- Born: Yvette Francis May 10, 1926 Kingston, Jamaica
- Died: March 28, 2016 (aged 89) Alexandria, Virginia
- Education: Hunter College Columbia University Yale School of Medicine
- Occupations: Pediatrician, Haematologist
- Known for: Pioneer in the treatment of the sickle cell anaemia
- Spouse: Olvin R. McBarnette
- Parent(s): Clarence and Sarah Francis

= Yvette Francis-McBarnette =

American pediatrician

Yvette Francis-McBarnette (May 10, 1926 – March 28, 2016) was an American pediatrician and a pioneer in treating children with sickle cell anaemia.

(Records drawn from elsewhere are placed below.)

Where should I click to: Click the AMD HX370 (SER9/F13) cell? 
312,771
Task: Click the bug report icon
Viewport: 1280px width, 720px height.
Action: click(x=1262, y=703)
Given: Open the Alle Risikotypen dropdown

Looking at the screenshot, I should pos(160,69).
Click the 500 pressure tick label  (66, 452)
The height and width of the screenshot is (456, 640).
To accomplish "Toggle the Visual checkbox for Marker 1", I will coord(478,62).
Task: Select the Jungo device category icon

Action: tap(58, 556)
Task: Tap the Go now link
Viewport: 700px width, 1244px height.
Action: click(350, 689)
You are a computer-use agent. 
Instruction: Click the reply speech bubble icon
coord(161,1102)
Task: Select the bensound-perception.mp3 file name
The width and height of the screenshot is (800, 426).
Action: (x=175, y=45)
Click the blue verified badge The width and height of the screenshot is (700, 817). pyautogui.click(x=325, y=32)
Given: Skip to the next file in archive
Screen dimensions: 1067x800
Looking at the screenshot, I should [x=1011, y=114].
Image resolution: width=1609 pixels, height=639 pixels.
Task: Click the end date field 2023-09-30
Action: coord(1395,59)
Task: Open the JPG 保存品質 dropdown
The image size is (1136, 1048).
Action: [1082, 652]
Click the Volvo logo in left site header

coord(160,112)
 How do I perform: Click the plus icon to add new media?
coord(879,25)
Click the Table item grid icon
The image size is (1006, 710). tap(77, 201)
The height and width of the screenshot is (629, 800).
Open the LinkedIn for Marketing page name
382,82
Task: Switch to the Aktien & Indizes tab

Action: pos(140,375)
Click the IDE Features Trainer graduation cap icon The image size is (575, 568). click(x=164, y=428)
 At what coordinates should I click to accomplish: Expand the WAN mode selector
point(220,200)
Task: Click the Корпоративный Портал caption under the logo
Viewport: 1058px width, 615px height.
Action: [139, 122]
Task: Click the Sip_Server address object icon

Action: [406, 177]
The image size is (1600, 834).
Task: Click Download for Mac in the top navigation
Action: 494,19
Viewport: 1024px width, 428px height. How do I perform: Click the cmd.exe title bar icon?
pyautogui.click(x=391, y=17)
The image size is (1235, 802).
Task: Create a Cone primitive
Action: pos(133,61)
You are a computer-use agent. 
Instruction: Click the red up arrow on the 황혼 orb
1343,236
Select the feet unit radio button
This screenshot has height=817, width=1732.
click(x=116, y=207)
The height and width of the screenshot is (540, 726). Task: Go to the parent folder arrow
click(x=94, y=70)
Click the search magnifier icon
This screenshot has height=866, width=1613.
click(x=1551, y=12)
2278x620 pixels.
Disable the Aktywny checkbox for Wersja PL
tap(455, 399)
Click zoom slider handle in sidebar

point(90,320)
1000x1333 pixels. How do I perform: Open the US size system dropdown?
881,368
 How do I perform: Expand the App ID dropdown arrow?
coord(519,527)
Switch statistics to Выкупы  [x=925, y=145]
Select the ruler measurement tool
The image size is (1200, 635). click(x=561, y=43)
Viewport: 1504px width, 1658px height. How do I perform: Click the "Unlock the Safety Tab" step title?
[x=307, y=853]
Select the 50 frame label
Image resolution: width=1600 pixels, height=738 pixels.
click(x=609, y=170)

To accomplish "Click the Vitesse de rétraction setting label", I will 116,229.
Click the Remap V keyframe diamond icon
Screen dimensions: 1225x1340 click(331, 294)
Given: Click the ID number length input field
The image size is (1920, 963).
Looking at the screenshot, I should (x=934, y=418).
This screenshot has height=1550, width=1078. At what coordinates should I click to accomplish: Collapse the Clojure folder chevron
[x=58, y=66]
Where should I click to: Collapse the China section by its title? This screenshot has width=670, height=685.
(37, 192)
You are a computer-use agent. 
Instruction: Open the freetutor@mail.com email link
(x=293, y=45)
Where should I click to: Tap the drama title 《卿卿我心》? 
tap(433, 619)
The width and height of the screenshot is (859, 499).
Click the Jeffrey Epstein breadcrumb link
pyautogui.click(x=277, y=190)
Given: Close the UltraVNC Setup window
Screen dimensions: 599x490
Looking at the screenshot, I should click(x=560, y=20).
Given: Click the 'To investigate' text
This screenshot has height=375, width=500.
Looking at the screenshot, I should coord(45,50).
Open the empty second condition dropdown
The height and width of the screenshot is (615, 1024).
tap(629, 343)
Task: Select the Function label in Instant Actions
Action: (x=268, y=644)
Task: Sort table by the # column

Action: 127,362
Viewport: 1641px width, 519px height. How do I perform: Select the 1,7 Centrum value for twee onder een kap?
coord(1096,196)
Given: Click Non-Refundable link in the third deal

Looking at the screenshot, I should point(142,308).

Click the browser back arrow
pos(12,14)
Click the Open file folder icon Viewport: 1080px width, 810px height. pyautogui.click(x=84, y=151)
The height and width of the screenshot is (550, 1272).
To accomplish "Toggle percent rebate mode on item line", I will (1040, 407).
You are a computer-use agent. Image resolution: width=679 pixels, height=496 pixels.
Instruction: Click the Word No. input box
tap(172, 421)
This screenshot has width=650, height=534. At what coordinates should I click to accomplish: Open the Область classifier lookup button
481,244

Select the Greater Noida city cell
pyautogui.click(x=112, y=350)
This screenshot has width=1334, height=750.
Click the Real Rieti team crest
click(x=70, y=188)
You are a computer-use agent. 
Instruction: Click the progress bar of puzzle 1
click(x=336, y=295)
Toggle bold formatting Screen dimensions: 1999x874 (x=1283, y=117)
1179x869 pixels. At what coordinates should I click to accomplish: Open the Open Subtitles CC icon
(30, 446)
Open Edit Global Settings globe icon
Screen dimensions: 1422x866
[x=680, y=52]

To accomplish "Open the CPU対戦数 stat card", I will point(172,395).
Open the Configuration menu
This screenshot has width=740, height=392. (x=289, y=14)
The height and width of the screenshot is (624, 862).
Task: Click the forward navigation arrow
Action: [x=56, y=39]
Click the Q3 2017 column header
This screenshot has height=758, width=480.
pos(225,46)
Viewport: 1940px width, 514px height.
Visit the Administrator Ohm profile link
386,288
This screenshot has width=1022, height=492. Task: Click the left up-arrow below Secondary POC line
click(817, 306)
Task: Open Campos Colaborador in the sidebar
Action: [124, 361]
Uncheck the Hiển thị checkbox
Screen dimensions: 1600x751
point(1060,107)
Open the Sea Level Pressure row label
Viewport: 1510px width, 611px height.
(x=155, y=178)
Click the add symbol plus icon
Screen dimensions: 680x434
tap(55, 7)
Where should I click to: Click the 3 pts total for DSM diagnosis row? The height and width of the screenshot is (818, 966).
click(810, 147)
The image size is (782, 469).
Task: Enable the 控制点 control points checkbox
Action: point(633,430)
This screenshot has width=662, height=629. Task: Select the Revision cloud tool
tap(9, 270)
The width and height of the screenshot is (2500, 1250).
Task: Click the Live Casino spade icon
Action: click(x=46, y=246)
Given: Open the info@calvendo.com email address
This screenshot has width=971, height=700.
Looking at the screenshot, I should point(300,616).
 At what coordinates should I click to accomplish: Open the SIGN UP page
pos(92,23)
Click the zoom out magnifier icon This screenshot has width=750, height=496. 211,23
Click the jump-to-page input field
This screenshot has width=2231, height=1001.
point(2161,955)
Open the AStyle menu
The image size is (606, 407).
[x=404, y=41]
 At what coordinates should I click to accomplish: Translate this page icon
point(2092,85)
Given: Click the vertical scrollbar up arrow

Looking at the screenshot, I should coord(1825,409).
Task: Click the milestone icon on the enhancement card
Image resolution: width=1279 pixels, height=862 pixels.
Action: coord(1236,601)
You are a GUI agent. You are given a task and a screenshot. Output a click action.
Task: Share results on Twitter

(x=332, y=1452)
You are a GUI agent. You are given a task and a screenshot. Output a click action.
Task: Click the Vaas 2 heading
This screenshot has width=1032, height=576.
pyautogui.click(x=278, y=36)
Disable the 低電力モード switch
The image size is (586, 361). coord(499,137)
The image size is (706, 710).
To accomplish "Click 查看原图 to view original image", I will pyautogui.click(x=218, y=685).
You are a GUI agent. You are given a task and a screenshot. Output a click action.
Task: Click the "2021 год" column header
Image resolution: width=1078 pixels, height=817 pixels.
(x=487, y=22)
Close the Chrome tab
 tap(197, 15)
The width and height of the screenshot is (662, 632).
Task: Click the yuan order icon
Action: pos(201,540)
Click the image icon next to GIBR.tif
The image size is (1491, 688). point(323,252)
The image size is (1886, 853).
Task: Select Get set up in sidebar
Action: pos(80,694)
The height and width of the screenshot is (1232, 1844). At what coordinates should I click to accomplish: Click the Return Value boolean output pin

==Early life and education==
Francis-McBarnette was born in Kingston, Jamaica on 10 May 1926 to schoolteachers Clarence and Sarah Francis. The family moved to New York City when she was a toddler. She graduated from Hunter College High School at the age of 14, then she enrolled at Hunter College and completed a bachelor's degree in chemistry, followed by a master's degree in chemistry at Columbia University. In 1946, aged 19, she enrolled at the Yale School of Medicine - she was the second black woman at the school. Francis-McBarnette completed her paediatrics residency at Michael Reese Hospital in Chicago.

She returned to school in 1978, to complete a residency in internal medicine and a fellowship in hematology at Bronx-Lebanon Hospital Center. This allowed her to continue treating patients that she had originally seen in her pediatric sickle cell anemia screening program.

== Career ==
Francis-McBarnette's first medical position was at Bellevue Hospital in New York City. She later became director of the sickle cell anaemia clinic at Jamaica Hospital Medical Centre in Queens and managed the St Albans Family Medical Center. In 1966, together with colleagues Dr. Doris Wethers and Dr. Lila Fenwick, she started the Foundation for Research and Education in Sickle Cell Disease.

Francis-McBarnette used antibiotics with her patients, with positive results, although the effectiveness was not confirmed until fifteen years later in an article in The New England Journal of Medicine. By 1970 her clinic had screened over 20,000 school children for the disease, placing those with the disease on antibiotics, which some continued to take throughout their lives.

She was invited to join a White House committee focusing on effective management of the disease. The committee's work led to the 1972 National Sickle Cell Anemia Control Act, signed by President Richard Nixon, which used federal funds for screening, counselling, education and research.

==Personal life==
She married Olvin McBarnette in 1959, and the couple had six children.

In her mid-70s, Francis-McBarnette enrolled in graduate philosophy courses at Hunter College. She also owned a summer home in Oak Bluffs, Martha’s Vineyard, where she and her family spent summers.

==Selected publications==
- Francis, Y. F. (1972). "Current Status of Sickle Cell Disease and Outlook for Research Programs"
- Francis, Y. F. (1972). "Current Status of Sickle Cell Disease and Outlook for Research Programs"
- "Screening and genetic counseling programs for sickle cell trait and sickle cell anemia" (1974)
- Francis, Y. F. (1968). "Hyposthenuria in sickle cell disease"
- Francis, Yvette Fay. "Sickle Cell Disease." Collier's Encyclopedia 1997 ed.